[SUPPLIED RECORDS — start]

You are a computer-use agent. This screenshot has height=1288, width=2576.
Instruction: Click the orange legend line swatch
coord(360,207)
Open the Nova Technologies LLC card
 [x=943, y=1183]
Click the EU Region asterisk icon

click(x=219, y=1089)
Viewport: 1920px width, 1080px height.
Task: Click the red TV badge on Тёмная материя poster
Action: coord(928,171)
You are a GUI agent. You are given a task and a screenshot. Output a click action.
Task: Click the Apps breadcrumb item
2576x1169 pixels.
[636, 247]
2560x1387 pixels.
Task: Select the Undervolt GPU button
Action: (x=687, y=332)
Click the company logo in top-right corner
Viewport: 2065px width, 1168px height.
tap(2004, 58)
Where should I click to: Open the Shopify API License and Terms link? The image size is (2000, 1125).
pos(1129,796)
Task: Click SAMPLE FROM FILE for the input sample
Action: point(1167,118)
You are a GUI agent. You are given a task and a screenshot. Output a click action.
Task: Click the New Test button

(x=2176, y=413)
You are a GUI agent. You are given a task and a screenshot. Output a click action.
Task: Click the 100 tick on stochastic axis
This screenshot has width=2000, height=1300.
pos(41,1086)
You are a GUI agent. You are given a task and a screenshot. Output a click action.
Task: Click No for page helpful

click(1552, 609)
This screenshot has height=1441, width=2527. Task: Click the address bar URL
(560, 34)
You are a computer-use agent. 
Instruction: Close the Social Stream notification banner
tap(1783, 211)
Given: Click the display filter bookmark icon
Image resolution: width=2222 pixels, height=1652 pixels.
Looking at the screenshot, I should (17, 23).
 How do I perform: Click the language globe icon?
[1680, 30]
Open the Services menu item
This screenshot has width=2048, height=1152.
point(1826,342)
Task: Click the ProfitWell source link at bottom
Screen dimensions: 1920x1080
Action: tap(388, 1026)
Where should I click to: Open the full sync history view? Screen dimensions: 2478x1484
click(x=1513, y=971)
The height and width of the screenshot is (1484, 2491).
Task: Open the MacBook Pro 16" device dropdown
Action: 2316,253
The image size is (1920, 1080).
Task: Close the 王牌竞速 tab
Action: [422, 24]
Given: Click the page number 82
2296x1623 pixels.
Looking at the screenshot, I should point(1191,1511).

[SUPPLIED RECORDS — finish]

- _YOUR INSTRUCTIONS_: Go through the lines above and copy any that contain "computer".

- _RESPONSE AREA_:
You are a computer-use agent. This screenshot has height=1288, width=2576.
You are a computer-use agent. 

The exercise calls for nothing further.